As always, the first step is to import the data and assign it to an object. You can use the whole web link above to import the data. It is a csv file with column names (header) included.

DinoData <- read.csv("https://www.math.ntnu.no/emner/ST2304/2020v/Week10/DinoData_2020v.csv", header=T)
pairs(DinoData)

plot of chunk unnamed-chunk-3

D1. Look at the question at the start of this section (in the title for Part D). Is this question confirmatory or exploratory? Why?

Confirmatory, it is a specific hypothesis about a relationship between size and popularity.

D2. Conduct model selection for answering “does the size (weight) of a dinosaur affect its popularity?” To answer this question include a bullet point list of the steps you take to do this. You can include a line or two of R code with each bullet point but you should not need a lot.

Correct steps will be in the R code below. Should conduct confirmatory model selection to test whether there is a relationship between popularity and weight.

# Begin by creating H0 model 
ModelH0 <- lm(PopularityScore ~ 1, data = DinoData)
# Then create H1 model 
ModelH1 <- lm(PopularityScore ~ Weight, data = DinoData)

# Compare with 
anova(ModelH0, ModelH1) 
## Analysis of Variance Table
## 
## Model 1: PopularityScore ~ 1
## Model 2: PopularityScore ~ Weight
##   Res.Df    RSS Df Sum of Sq      F  Pr(>F)  
## 1     99 510.43                              
## 2     98 484.88  1    25.545 5.1628 0.02526 *
## ---
## Signif. codes:  0 '***' 0.001 '**' 0.01 '*' 0.05 '.' 0.1 ' ' 1
# - make sure they are in correct order
# The DF in the anova output should be 1 NOT -1

D3. Interpret the results from the model selection. Include reference to model selection and the final model you end up with. I.e. you should also mention what the effect of any variables are

The F-value from the anova ia 5.1628 with probability of getting this value or higher if H0 is true of 0.02526. This lower than the usual cut off of 0.05 so we can reject H0. We can conclude that Weight of species does have a relationship with popularity. Bigger dinosaurs are more popular by 0.5 points per metric ton. Confidence intervals do not span 0 (0.06 to 0.95), so we are unlikely to see this effect if H0 is true. R squared for this model is very low (0.05). Although statistically significant, weight does not explain much variation in PopularityScore.


Part E: Recommendation

E1. Based on all of your results, what would you recommend as a way to create an efficient and exciting exhibit?

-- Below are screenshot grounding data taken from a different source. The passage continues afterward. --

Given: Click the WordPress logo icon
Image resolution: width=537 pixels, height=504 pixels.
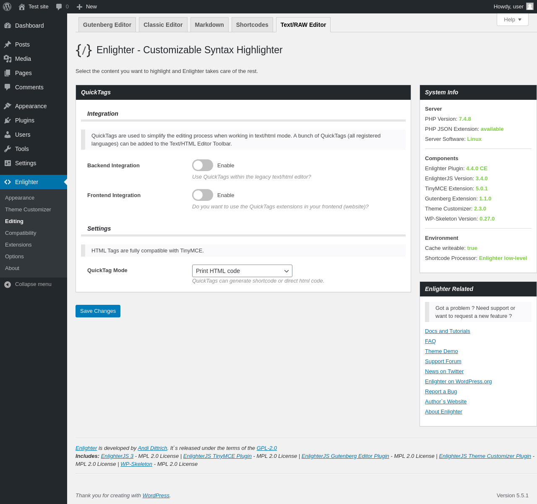Looking at the screenshot, I should 7,7.
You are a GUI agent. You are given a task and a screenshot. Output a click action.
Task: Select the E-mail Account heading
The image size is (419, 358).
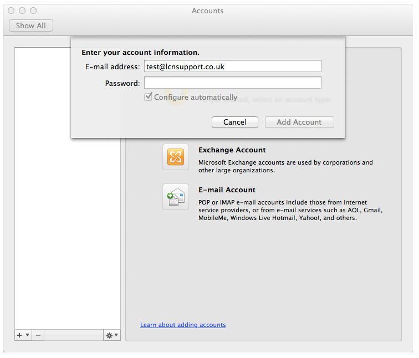tap(227, 190)
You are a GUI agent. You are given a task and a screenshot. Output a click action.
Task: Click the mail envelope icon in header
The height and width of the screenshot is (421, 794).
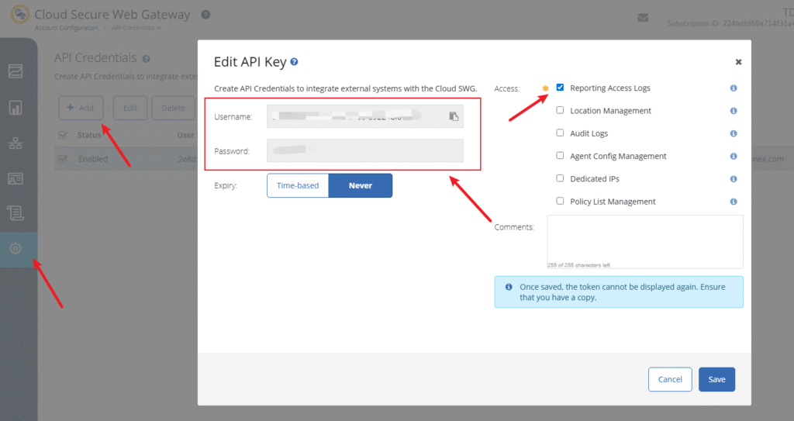pyautogui.click(x=643, y=17)
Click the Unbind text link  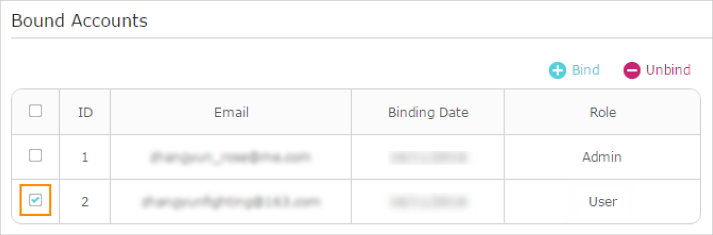[668, 70]
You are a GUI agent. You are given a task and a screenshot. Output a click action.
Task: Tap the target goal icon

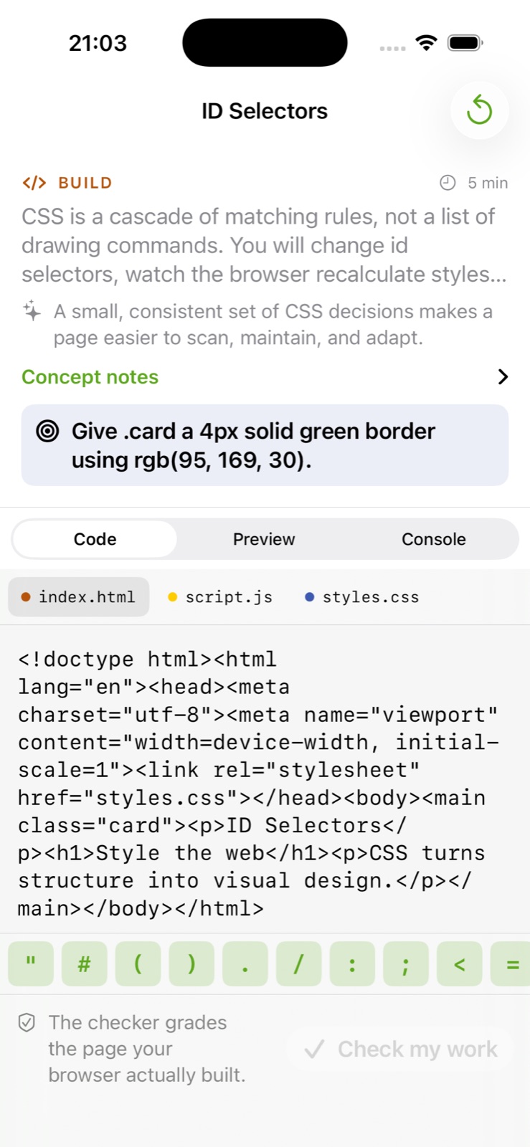(x=47, y=431)
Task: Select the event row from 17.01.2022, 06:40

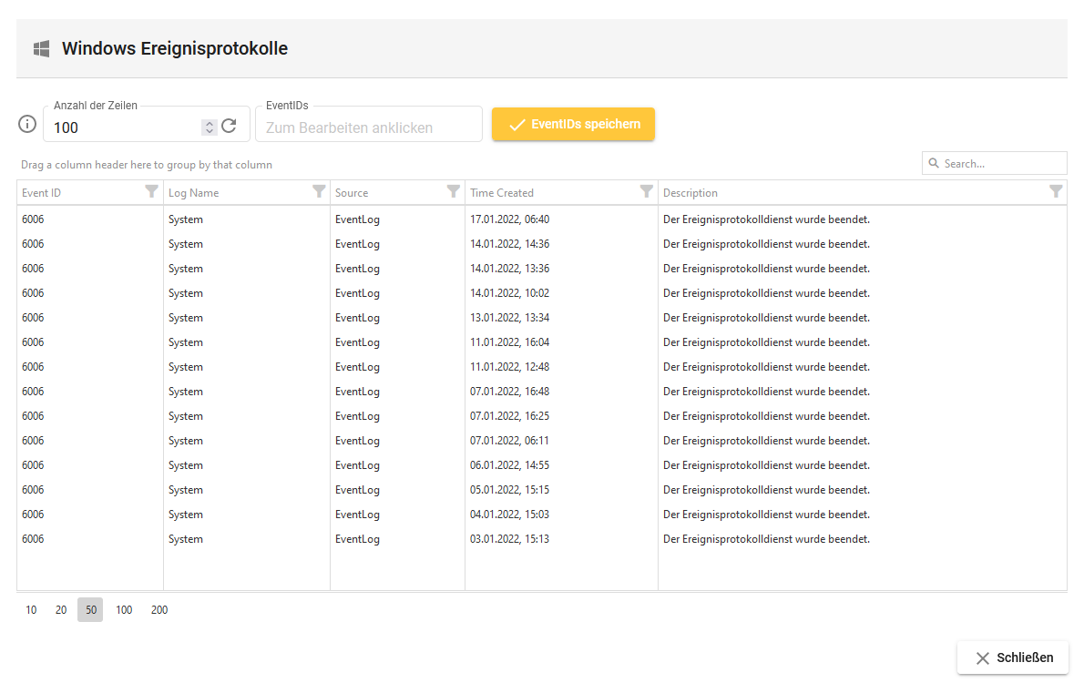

Recommend bigger dinosaurs and older fossils. But bigger are also harder to clone - so needs a balance. Got conflicting results so could be hard to decide. There is no single correct answer but all answers should discuss the conflicting results. That big dinosaurs are more population but harder to clone. Some mention of the low R squared for popularity model should also be included. This indicates that there is more influencing popularity than just size. Also all dinosaurs are very popular, so maybe it is ok to have smaller ones. (These are just examples of points and justification).


Part F: Reflection and feedback

F1. Look back at your answer to A1. How well do you think you did at improving the areas you chose to work on? Give a sentence or two for each.

F2. What would you like feedback on this week?

This question (F2) might be hard to answer, but it will be really helpful if you do. It might be that you want feedback on how well you improved the areas you mentioned in A1. On the other hand, you might be very confident that your work on those parts was good and you might prefer feedback on what other areas you can improve in future. You may want feedback on interpretation, or concepts, or R code, or on everything. It is up to your group what will be most helpful! You will still get a solution to this exercise so you can see a model answer. Therefore, choose feedback that will help beyond the solution.

Feedback should be to help you improve, so let us know what will be most helpful.